Kenya captain Steve Tikolo said on Friday the players held a meeting with Cricket Kenya officials on Thursday where the dispute which threatened World Cup preparations was resolved.
Kenya will be in Group C in the West Indies with England, New Zealand and Canada.
"They agreed to pay us fees for the match against Canada which we were awarded after six of their players fell sick in Mombasa last month," Tikolo told Reuters by telephone from Nairobi.
Kenya won a tri-nations series against Canada and Scotland in the Kenyan Indian Ocean port city of Mombasa in January.
"They had said we were not going to be paid because the match did not take place.
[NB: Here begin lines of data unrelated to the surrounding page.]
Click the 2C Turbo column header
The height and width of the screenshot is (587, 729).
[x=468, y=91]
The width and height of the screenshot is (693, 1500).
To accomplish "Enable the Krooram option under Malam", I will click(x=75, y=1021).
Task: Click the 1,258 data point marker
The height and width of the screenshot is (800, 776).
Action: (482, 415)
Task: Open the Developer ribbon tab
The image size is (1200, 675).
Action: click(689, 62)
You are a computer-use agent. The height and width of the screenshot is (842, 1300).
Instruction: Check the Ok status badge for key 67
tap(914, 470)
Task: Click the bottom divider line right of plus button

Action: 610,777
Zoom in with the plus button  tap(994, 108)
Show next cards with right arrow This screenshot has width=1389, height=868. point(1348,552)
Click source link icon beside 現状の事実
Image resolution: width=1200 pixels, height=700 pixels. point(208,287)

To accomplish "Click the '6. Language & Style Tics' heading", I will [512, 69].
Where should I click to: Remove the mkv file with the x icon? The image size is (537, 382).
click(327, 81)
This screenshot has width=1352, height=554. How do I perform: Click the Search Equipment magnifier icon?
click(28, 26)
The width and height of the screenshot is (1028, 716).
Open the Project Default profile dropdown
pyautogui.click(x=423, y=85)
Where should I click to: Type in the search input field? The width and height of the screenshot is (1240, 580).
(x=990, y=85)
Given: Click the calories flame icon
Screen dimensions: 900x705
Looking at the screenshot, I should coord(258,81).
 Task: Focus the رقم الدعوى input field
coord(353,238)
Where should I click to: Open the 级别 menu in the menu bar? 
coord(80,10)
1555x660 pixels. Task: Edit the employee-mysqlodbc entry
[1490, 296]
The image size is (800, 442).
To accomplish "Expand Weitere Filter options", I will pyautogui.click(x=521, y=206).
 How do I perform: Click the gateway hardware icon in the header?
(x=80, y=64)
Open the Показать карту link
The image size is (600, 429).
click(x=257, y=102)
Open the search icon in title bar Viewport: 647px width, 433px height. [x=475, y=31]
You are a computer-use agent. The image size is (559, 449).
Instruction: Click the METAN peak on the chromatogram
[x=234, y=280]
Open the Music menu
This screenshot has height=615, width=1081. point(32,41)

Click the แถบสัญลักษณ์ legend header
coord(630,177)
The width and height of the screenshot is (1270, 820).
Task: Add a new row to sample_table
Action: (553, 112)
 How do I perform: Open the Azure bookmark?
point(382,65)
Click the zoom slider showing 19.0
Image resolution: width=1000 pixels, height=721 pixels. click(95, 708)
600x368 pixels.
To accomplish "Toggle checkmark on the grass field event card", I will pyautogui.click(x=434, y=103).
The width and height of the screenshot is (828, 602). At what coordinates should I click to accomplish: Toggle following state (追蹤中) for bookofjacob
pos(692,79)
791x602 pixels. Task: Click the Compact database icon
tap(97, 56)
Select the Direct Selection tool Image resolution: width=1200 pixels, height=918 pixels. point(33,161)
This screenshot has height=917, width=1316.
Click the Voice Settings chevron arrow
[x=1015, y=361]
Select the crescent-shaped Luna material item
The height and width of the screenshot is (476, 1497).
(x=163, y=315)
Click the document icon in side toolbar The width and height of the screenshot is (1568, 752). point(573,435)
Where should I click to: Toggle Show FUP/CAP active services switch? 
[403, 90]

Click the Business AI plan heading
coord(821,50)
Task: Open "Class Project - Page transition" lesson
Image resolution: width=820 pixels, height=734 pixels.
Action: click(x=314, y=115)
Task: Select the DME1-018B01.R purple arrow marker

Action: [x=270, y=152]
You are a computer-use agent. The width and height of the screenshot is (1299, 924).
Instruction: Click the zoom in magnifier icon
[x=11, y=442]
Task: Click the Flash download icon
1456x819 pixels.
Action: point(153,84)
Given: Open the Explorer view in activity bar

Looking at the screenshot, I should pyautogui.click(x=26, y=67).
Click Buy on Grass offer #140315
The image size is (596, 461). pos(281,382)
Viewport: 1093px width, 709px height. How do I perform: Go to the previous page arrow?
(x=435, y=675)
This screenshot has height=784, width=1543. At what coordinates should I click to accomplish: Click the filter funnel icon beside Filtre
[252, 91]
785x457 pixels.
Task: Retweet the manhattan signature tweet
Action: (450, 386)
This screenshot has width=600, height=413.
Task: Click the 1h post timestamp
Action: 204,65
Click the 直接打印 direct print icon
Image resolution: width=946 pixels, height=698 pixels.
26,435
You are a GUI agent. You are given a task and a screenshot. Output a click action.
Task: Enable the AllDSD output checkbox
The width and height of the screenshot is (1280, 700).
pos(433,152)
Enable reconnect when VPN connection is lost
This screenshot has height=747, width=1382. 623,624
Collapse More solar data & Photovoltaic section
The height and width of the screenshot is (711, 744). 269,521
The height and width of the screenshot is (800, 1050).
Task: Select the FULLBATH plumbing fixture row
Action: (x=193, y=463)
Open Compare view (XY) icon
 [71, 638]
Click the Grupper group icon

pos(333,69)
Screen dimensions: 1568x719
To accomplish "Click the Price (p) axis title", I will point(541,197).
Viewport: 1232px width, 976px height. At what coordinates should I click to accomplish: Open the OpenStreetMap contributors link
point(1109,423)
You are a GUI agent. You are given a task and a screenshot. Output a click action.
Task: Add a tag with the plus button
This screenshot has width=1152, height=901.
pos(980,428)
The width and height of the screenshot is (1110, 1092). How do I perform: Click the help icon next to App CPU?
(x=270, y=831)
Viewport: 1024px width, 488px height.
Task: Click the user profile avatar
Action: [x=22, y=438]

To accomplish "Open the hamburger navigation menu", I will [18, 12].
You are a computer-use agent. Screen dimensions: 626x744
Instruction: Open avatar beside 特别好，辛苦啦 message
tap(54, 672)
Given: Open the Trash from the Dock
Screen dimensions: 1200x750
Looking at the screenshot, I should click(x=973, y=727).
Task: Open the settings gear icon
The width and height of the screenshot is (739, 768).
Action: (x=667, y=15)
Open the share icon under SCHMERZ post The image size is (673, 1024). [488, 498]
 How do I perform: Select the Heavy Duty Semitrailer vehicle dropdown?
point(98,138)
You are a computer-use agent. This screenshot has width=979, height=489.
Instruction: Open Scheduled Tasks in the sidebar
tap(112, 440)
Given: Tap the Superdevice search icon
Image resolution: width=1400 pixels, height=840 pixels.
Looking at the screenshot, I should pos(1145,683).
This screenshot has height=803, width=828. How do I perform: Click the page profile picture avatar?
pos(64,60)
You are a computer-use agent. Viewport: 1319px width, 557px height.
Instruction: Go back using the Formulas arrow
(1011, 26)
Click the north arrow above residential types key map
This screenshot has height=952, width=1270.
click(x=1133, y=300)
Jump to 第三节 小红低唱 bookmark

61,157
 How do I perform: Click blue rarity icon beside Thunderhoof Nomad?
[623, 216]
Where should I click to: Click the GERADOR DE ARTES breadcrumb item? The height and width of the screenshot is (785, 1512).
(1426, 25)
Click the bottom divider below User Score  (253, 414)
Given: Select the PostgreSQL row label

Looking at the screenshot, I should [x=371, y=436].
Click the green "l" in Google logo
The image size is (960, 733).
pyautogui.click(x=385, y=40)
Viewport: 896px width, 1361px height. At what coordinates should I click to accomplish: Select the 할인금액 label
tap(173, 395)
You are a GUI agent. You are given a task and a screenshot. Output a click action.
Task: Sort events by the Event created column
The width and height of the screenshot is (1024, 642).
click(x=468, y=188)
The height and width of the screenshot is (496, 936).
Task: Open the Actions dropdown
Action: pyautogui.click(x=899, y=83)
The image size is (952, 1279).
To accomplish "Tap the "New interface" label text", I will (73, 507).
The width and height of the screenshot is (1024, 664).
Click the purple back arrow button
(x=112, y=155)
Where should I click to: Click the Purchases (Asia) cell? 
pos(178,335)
However, we insisted it was our right (to be paid) because we entered the field ready for the match, but the opponents did not come," said Tikolo.
"The ICC awarded us the match anyway. We demanded to meet them (Kenyan officials) before resuming training and we met on Thursday. They promised to pay us and we have agreed to resume training."
Cricket Kenya chief executive Tom Tikolo (Steve's elder brother) confirmed the meeting took place and that everything was agreed on.
"We will soon pay them and they have agreed to resume training. We don't anticipate any more problems," he said. He dismissed it as a minor issue that would not affect the team's World Cup preparations.
Tikolo (Steve) said Cricket Kenya had also agreed to draw up contracts for the entire squad, but said the terms were still not good enough to inspire a good performance from the team.
"The boys are just playing for the nation. But match fees of between $65 and $90 per one day international is still so low compared to what other World Cup squads are being paid," he said.
"We are currently living on match fees alone. No salaries and retainers, and to imagine that they wanted to withhold some of our money was too much to bear," he said.
Kenya were awarded $250,000 by the ICC for winning the World Cricket League which was played in Nairobi earlier this month and Steve Tikolo said the players had been promised $5,000 each from the winnings, while the rest would go towards development.